→ **Data items**
* * * * *

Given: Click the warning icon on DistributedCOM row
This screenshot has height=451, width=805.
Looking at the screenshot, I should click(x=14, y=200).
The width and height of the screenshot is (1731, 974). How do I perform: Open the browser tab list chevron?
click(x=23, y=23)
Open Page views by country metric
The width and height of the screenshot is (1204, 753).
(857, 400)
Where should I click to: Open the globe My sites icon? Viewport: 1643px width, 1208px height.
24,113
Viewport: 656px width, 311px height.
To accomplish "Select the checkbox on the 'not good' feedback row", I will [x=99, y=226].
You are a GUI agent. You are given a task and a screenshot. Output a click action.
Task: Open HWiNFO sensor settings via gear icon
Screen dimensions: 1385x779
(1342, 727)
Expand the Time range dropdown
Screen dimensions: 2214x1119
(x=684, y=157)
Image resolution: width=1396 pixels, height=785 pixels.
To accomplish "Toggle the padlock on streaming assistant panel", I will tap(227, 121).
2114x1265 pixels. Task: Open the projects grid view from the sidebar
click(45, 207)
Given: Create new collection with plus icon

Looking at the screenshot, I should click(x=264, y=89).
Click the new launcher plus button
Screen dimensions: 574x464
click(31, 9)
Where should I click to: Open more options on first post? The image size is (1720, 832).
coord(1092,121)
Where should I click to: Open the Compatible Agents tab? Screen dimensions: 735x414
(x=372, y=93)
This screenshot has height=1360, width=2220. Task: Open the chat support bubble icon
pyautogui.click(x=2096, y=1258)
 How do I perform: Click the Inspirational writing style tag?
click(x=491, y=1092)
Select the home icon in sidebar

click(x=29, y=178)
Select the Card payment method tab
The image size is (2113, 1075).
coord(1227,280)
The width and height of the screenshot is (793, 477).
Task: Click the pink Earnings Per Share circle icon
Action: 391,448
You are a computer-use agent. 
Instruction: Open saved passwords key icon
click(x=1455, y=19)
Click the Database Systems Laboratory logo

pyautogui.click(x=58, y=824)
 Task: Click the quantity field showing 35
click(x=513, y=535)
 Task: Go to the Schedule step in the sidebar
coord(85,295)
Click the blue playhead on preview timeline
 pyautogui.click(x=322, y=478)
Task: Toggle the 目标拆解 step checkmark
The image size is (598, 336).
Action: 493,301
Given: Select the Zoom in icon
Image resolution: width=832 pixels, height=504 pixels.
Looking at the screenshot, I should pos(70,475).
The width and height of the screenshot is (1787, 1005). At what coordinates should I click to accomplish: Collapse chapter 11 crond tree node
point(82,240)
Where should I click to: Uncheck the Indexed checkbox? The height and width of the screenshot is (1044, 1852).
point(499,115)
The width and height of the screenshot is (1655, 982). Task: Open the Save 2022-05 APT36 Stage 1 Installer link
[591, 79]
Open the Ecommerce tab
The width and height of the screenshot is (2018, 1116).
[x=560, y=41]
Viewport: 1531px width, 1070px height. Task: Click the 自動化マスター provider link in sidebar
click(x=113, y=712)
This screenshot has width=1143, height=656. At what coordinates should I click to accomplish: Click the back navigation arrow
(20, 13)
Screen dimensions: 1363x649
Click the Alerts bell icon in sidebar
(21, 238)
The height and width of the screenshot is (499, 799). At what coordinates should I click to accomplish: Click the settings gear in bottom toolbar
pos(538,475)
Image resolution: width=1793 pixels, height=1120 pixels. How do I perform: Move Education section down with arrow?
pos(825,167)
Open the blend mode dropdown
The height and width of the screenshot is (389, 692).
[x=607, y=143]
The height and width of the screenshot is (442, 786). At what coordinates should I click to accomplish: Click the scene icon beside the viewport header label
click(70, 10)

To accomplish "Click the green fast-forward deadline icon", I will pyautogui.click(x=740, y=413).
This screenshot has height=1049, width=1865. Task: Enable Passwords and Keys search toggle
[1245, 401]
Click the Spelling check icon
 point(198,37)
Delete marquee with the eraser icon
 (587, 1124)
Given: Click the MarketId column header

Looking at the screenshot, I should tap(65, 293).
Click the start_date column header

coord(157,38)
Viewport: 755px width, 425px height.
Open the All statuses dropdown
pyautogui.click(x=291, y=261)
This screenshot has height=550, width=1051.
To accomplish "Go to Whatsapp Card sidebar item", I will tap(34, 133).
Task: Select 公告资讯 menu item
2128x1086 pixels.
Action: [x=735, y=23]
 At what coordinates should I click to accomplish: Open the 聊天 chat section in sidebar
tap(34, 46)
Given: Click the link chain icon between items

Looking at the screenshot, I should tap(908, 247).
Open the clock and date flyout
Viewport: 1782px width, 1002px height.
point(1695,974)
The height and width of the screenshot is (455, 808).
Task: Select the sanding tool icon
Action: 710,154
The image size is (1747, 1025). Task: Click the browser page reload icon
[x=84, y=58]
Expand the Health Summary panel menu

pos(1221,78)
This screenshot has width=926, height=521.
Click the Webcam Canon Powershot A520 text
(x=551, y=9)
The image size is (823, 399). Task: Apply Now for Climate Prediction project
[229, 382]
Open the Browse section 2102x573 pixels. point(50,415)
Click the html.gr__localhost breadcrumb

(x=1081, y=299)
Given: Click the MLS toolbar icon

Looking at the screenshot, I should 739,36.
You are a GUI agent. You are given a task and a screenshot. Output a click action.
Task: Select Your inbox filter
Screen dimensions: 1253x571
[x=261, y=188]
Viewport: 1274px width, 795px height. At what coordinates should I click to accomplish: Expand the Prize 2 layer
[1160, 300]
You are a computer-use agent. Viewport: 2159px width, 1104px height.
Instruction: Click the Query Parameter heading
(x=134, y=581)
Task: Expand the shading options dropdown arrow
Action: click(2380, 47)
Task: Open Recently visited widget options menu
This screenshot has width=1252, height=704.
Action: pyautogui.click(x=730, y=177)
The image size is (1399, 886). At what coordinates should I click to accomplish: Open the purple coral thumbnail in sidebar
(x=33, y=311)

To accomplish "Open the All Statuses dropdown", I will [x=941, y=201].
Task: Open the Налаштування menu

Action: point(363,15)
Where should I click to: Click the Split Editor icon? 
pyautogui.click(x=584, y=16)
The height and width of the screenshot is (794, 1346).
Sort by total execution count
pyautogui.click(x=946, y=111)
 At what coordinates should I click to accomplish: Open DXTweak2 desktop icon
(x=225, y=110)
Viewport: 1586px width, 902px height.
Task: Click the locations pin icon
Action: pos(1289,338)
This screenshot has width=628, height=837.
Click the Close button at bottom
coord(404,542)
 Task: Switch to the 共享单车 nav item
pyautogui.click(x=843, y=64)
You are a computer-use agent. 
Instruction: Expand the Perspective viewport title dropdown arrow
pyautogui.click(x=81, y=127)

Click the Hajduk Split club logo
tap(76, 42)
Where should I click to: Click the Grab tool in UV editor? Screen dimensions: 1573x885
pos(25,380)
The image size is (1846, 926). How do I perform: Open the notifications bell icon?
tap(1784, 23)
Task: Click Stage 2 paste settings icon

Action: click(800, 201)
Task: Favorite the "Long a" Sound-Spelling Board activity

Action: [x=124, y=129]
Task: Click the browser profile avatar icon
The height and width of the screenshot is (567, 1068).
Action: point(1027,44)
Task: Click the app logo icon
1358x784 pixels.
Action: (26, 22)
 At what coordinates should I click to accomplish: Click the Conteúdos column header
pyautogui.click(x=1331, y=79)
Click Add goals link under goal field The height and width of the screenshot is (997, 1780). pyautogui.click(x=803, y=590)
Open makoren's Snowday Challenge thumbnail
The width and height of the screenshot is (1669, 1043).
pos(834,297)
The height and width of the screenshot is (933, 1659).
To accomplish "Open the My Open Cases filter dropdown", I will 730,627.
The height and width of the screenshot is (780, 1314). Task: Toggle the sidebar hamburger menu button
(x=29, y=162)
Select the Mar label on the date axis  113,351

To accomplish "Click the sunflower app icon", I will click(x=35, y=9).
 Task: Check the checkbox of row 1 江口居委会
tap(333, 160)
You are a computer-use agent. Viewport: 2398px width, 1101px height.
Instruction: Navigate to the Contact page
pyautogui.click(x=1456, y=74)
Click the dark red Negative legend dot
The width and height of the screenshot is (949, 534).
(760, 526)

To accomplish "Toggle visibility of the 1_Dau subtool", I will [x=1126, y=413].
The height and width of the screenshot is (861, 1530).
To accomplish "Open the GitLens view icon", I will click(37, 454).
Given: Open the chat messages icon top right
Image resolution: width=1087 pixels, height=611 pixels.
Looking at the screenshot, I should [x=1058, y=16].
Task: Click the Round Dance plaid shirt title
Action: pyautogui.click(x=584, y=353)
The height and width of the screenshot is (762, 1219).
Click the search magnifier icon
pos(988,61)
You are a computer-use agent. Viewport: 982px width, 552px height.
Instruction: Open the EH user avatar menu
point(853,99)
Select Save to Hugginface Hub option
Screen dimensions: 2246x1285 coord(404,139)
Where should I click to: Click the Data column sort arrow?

* * * * *

→ **Assigned task**
Output only an exact transcription of the lines above from the one with "The height and width of the screenshot is (499, 799)." up to and including the one with "Open the blend mode dropdown".

→ **Completed exercise**
The height and width of the screenshot is (499, 799). At what coordinates should I click to accomplish: Click the settings gear in bottom toolbar
pos(538,475)
Image resolution: width=1793 pixels, height=1120 pixels. How do I perform: Move Education section down with arrow?
pos(825,167)
Open the blend mode dropdown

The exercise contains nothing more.